Text shown
SOURCE / INDUSTRIES
China launches two probes into Australian wine in half a month amid souring ties
Published: Aug 31, 2020 11:11 AM

Photo: CFP


 
China launched an anti-subsidies probe into Australian wines on Monday, less than half a month after it started an anti-dumping probe against the same product, signaling a continued cool down in economic and trade relations between China and Australia amidst the Morrison administration's escalating hostilities toward China.

The Chinese Ministry of Commerce announced on Monday that it was launching an anti-subsidies probe into Australian wines sold in containers holding two liters or less. The investigation is expected to be completed by August 31, 2021 under normal circumstances, but could be prolonged until February 28, 2022, the ministry statement said.

The move came after China launched anti-dumping probe against Australian wine on Aug 18. 

"Conducting anti-dumping and anti-subsidy investigations together is a standard trade investigation process under WTO rules. In China, these two investigations normally come one by one in a short period," Li Guoxiang, a research fellow in the agricultural sector at the Chinese Academy of Social Sciences, told the Global Times on Monday.

"Based on my study of the Australian agricultural sector a few years ago, in 2013-14, it is difficult for the cost of Australian wine to be lower than Chinese domestic wine, so the (Australian government) are likely providing subsidies to their farmers. That's one of the reasons China has launched the anti-subsidy investigations," Li explained.

Australia's wine exports may be heavily impacted if the investigations turn out to be the case, according to analysts.

"The Morrison administration should be blamed if Australia's exports to China are reduced, because the administration should have known that its unreasonable actions would bring adverse effects to China-Australia trade relations," Zhao Gancheng, director of the Center for Asia-Pacific Studies at the Shanghai Institute for International Studies, told the Global Times on Monday.

"China has done nothing bad to Australia, whereas Australia - in its move to side with the US - keeps unreasonably accusing and attacking China," Zhao said, noting that doing so severely damages political trust between China and Australia.

The Morrison administration, echoing the "trade baton" policy of the US Trump administration, was the first Western country to shun Huawei's 5G equipment, while calling for an independent investigation into China's pandemic situation, suspecting that the COVID-19 was from China.

"Products that China imports from Australia can be bought from other countries," Zhao added. "If the Australian government doesn't care about its economic interests, of course China can import from other countries," 

Australia's wine exports to China have been surging since 2019 after the free trade agreement took effect earlier that year, which allowed Australian wines to be imported into China without tariffs. 

In 2019, Australia's wine exports to China rose 12 percent year-on-year to Aus$1.28 billion ($943 million), becoming China's biggest wine provider with a 37 percent share of China's yearly wine imports - well ahead of France at 27 percent, Chile at 13 percent, and Italy at 6 percent, according to import data from the Global Trade Atlas.

Tasks to complete
[1] From the article on China's probes into Australian wine, reproduce the part that opens with the words containing "The move came" and closes with "Sciences, told the Global Times on Monday.".
[2] Turn the paragraph of the article on China's probes into Australian wine that begins "In 2019, Australia's wine exports to China" into a short bulleted list that keeps its main facts.

Given information
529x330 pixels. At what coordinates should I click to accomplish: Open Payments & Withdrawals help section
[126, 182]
==
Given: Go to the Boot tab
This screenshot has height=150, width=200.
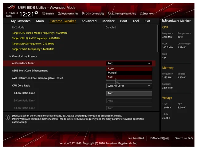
---
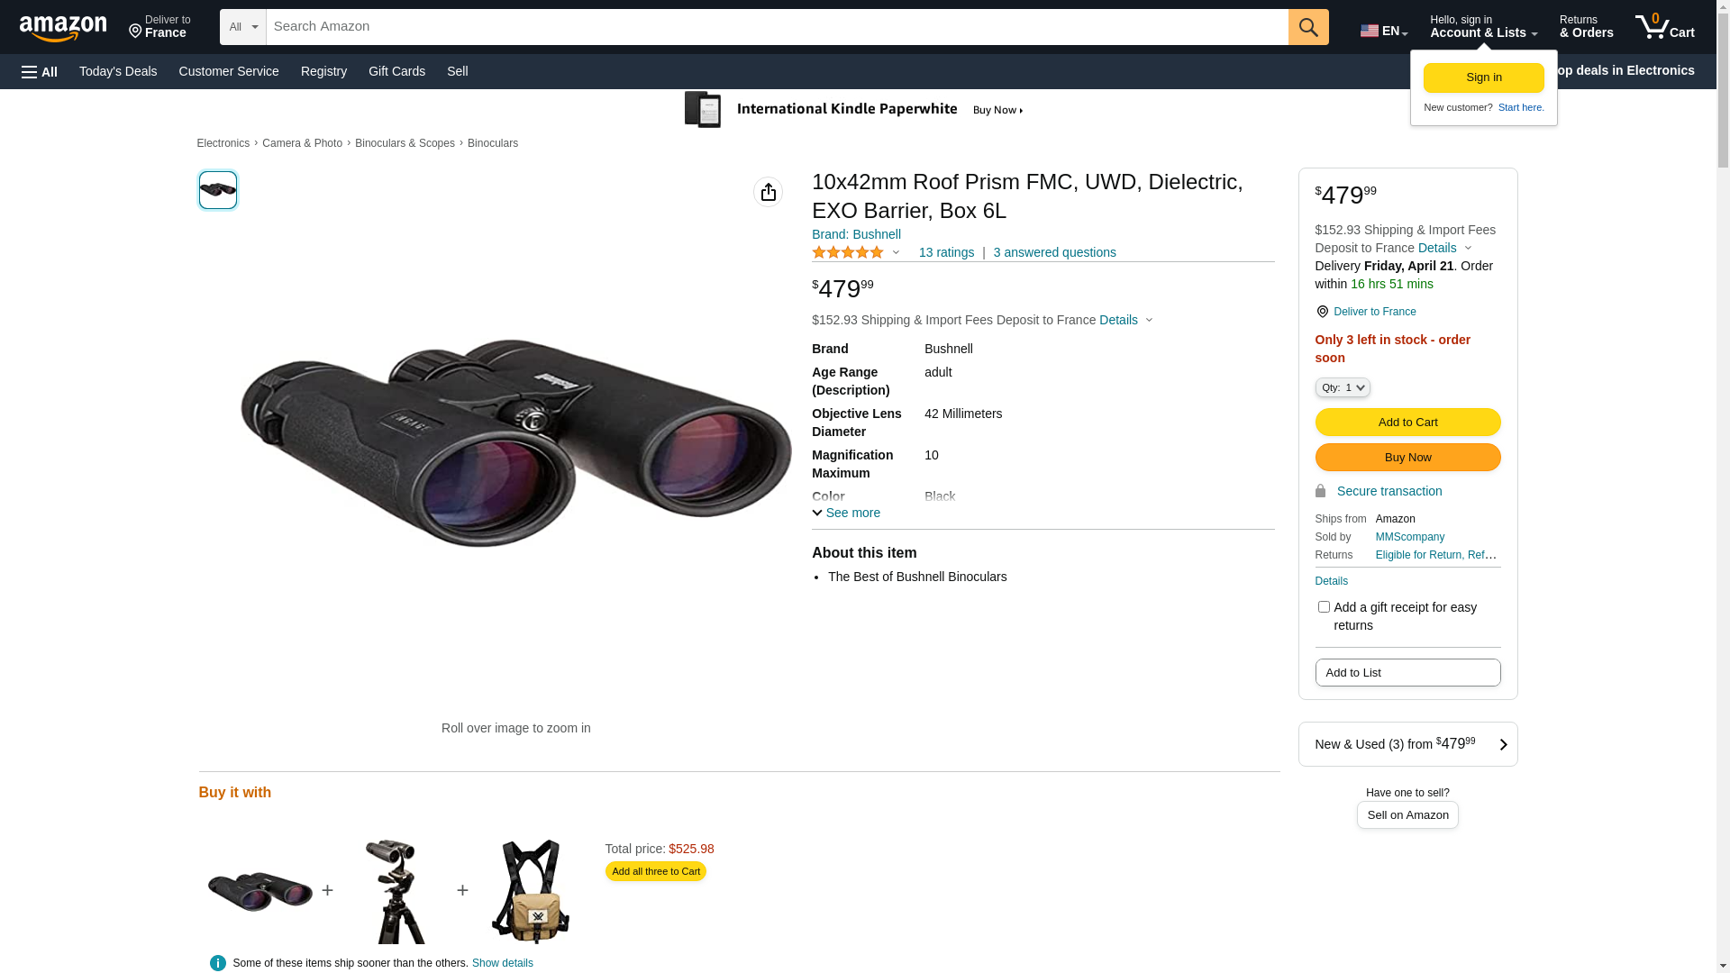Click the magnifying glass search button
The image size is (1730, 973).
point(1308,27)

Answers
[1]
The move came after China launched anti-dumping probe against Australian wine on Aug 18. 

"Conducting anti-dumping and anti-subsidy investigations together is a standard trade investigation process under WTO rules. In China, these two investigations normally come one by one in a short period," Li Guoxiang, a research fellow in the agricultural sector at the Chinese Academy of Social Sciences, told the Global Times on Monday.

[2]
- In 2019, Australia's wine exports to China rose 12 percent year-on-year to Aus$1.28 billion ($943 million).
- Australia became China's biggest wine provider, with a 37 percent share of China's yearly wine imports.
- France followed at 27 percent, Chile at 13 percent, and Italy at 6 percent.
- The figures come from Global Trade Atlas import data.